Madisen 2022-10-07 11:40:38

This episode depicts fertility as a legitimate human nature, but depicts the society of immortality as cold, cruel, and dehumanizing. Immortality is also a human desire. When technology can satisfy this desire, it is first of all progress. If the film can do some in-depth thinking on this immortal society, such as people's excessive pursuit of immortality, breaking the original social relations, crazy pursuit of mastering this technology, social differentiation will intensify, and the greed of human nature will expand infinitely, bringing war, etc. But in this story, the immortal society is very stable, and it seems to have overcome these problems we can think of, but it implies that the stability of the society is maintained by killing those who choose to have children.

Does childbirth necessarily cause problems for them? Once people choose to have children, they will no longer receive longevity treatment, and then they will die of old age. If a pair of fertile people has two children, it does not seem to cause population expansion. Besides, if the whole group chooses longevity and the price of infertility is also recognized by all, then those who give birth will know the law and break the law. The regulations stipulate the death penalty for those who give birth. When they make a decision, they know what it means. The decision to give birth already means death, it's just the difference between dying early and dying later. Nor do we particularly sympathize with these slain reproductives.

In previous stories, immortal people are basically strange, lonely, and lonely, because we look at them with ordinary human life patterns, our birth, old age, sickness and death are meaningful, and our genetic continuation is also meaningful. To be immortal is to fall into nothingness. But the longevity society is just the opposite. People who give birth are nothing. If their children survive, they will yearn for their families, continue to have children, and even oppose the rule of the longevity society. People will start the cycle of life and death again. This may be more of a headache for them than population expansion. The longevity society had to spare no effort to contain it. In addition to killing those who gave birth, they also killed children.

Is it reasonable that a group system can only satisfy one kind of human desire and forcefully ignore another? Is it possible to let those who choose longevity live long and those who choose to reproduce? If this is not possible, how can such a stable longevity society be achieved? But unfortunately, this short film just created the opposition between longevity and fertility, and let the protagonist make a choice of human nature and morality that is loyal to the current reality.

That's where it's not convincing enough, turning the complex myth of future survival into a simple opposition between being and not being born. Even in reality, people don't live forever, and not everyone wants to have children.

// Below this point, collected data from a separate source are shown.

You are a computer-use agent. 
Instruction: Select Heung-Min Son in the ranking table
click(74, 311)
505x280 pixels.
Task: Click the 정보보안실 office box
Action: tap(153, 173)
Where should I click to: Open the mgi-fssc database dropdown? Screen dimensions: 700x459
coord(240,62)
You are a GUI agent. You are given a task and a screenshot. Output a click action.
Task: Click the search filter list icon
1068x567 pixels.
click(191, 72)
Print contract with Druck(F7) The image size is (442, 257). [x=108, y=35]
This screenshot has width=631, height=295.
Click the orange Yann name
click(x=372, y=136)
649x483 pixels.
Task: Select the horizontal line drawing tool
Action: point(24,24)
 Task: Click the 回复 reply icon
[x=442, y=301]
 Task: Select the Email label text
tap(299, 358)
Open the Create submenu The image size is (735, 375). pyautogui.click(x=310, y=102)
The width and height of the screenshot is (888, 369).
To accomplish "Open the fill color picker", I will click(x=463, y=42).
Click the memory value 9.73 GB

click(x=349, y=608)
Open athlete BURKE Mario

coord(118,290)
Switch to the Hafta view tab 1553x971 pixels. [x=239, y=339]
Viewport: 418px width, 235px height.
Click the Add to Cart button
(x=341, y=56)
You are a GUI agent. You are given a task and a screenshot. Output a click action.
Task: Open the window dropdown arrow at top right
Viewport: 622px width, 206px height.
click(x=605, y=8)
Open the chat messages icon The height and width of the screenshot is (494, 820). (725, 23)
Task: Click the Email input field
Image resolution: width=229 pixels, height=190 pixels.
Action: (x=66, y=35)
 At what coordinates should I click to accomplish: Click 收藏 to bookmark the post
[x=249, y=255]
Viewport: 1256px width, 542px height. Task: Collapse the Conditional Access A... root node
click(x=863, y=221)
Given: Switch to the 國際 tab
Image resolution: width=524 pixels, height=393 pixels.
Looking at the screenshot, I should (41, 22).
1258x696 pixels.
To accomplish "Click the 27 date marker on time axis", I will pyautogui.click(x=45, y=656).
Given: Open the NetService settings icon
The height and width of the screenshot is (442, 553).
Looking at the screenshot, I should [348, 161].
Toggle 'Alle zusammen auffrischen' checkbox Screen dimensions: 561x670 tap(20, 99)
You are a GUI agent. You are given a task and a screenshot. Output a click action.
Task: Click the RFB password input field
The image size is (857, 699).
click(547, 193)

It naturally believes that as long as the awareness of fertility returns, it will definitely become the mainstream, and the awareness of fertility will definitely return.

But how can it be seen? Under the premise of longevity to maintain social stability, most people have lost the moral requirements of continuing offspring, there is no birth, old age, sickness and death, and there is no pain in life that we can think of. Childbirth is not out of any consideration for the future, but love and love. Like a very personal preference. However, the plausible birther in the film is all based on the "selfish" ideas that arise in our real society. She feels that having a child brings hope to life. Please, your life has endless time and hope. If you can't find hope in life, what hope do you expect your children to find? Do you want him to hide and be hunted down with you? Or do you want him to live like you until he doesn't know how to continue his life? And you are not happy when time is infinite, and you are happy when time is limited. It is not a problem of time, it is your problem.

Realistically, I feel that childbirth is indeed a selfish thing. As a woman, I can't think of a reason to give birth to nothing. For the family, for the parents, for the elderly, for the purpose of life, for the motivation to struggle. But in the far future, whether it's story or reality, it would be nice if childbirth became more of a private matter.